## Verilen alıntı
TRT nin ambargo koyduğu ORHAN GENCEBAY ile ortaokul yıllarımda tanışmıştım ...
Yanımda oturan bir arkadaşım vardı Tanseldi adı...çocuk Esnaf Sarayı nın altında Kahvehanelerdeki videolardan macera filmi izleme hastalığı yüzünden devamsızlıktan kalmıştı ...
BEni ORHAN GENCEBAY ile tanıştıran da kendisiydi...
" Rusya dan bilim adamalrı gelip Orhan Gencebay ın müziğinin orkestral analizini yaparak hayran kadıklarına " dair bir şehir efsanesine de inandırmıştı beni ...
Oysa ben daha çok abimin Cengiz Kurtoğlu ,
Amcamın İbrahim Tatlıses ,
Babamın da NEşet Ertaş müziklerine aşinaydım ...
-------------------------- ----
Yatılı okulun içimi acıtan yanızlığını
KEMALETTİN TUĞCU nun hikayelerini okuyarak daha da acıtıyordum ..
Acının panzehirini acıda bulduğumu düşünürdü(k)m
...ORHAN GENCEBAY ve SEZEN AKSU nun da bunda mutlaka payları vardı....
-------------------------- ----
Yıllar sonra farklı alanlara yönelerek bu yönümü bastırdım galiba tıpkı içinde yaşadığım memleketim gibi ....
Yalnızlığını içine gömmüş bir köprü ülke ,
dostlarına kucak açtıkça terkedilmiş veya aşağılanmış hor görülmüş örselenmiş hissederdim .
Bazı duyguların birileri tarafından bilinçli olarak abartıldığını bunu içten yaşayanalrın başarılı olduğunu fakat sadece şöhret için yaşayanların yapay kaldığı için sevilmediğini öğrenmem de epey sonraları oldu .
-------------------------- ------------------
Düğünlerde aşırı makyajla güzelliğini kapatmayı güzellik sanacak kadar aşırılığa hayran bir toplumduk elbette tüm ortadoğu ülkeleri gibi....
Ruj gereğinden fazla kırmızı ,
simlenmiş saçlar ...

## Görev yönergesi
Orhan Gencebay ile tanışmayı anlatan metne göre anlatıcıyı Orhan Gencebay ile kim tanıştırmıştır?

## Öğeler
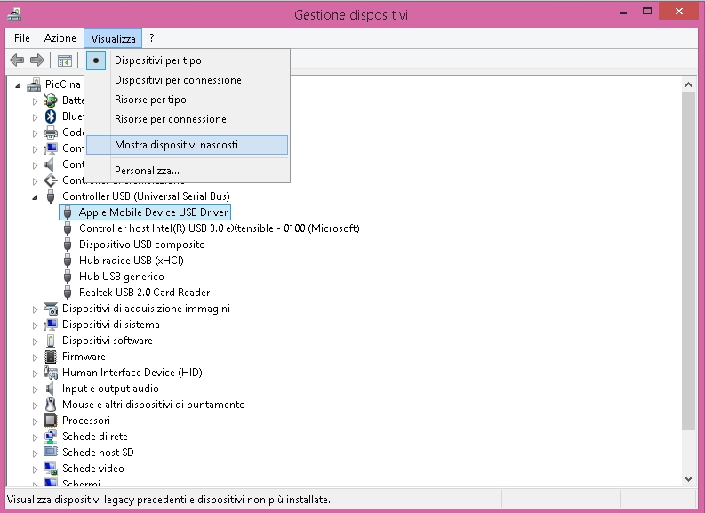Click the Bluetooth category icon
Image resolution: width=705 pixels, height=513 pixels.
(x=52, y=116)
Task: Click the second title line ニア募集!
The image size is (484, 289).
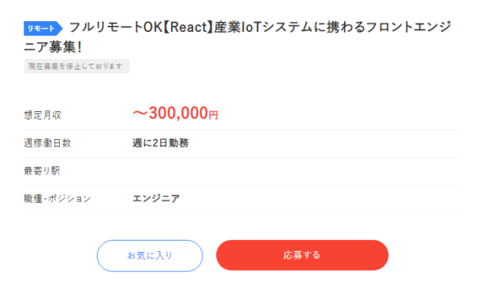Action: (x=53, y=47)
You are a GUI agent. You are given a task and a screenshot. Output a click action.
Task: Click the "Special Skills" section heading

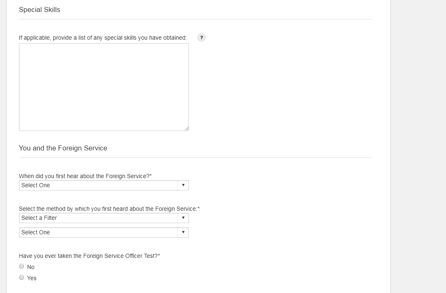point(40,10)
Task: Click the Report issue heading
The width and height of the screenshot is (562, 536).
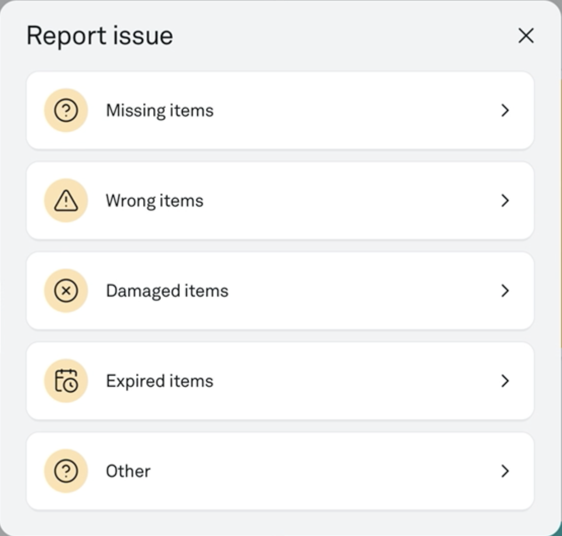Action: pos(99,36)
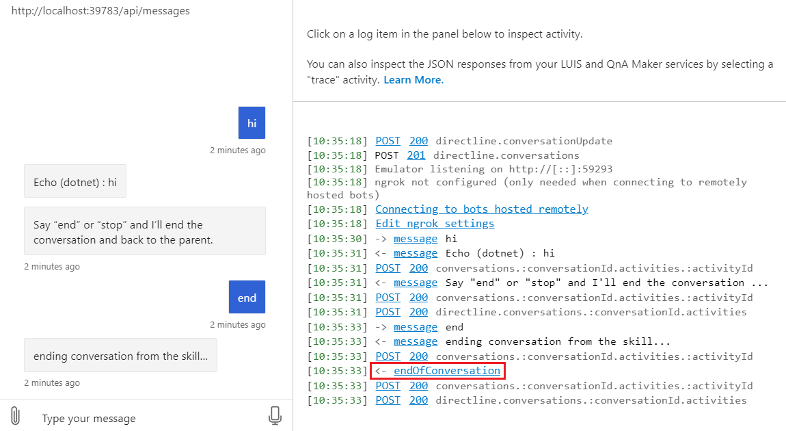The height and width of the screenshot is (431, 786).
Task: Open the Edit ngrok settings link
Action: coord(435,223)
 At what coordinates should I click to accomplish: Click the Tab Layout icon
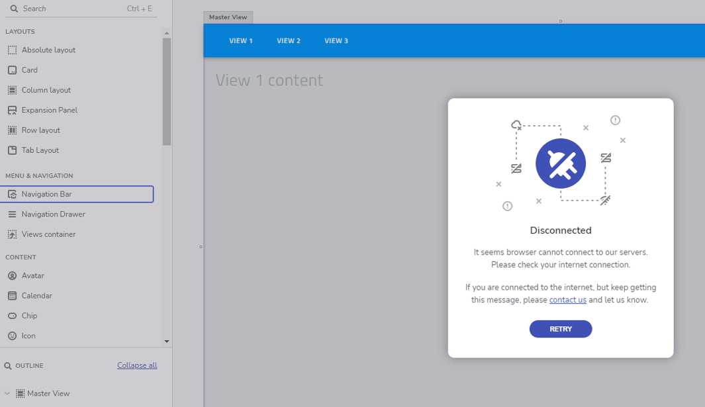(x=12, y=150)
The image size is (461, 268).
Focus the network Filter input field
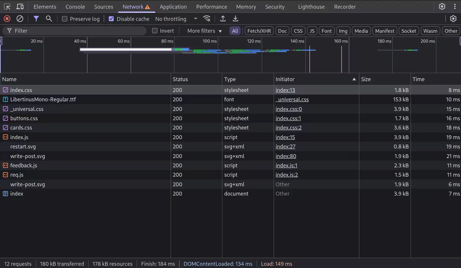pyautogui.click(x=74, y=30)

## Görev sonucu
Anlatıcıyı Orhan Gencebay ile ortaokulda yanında oturan arkadaşı Tansel tanıştırmıştır.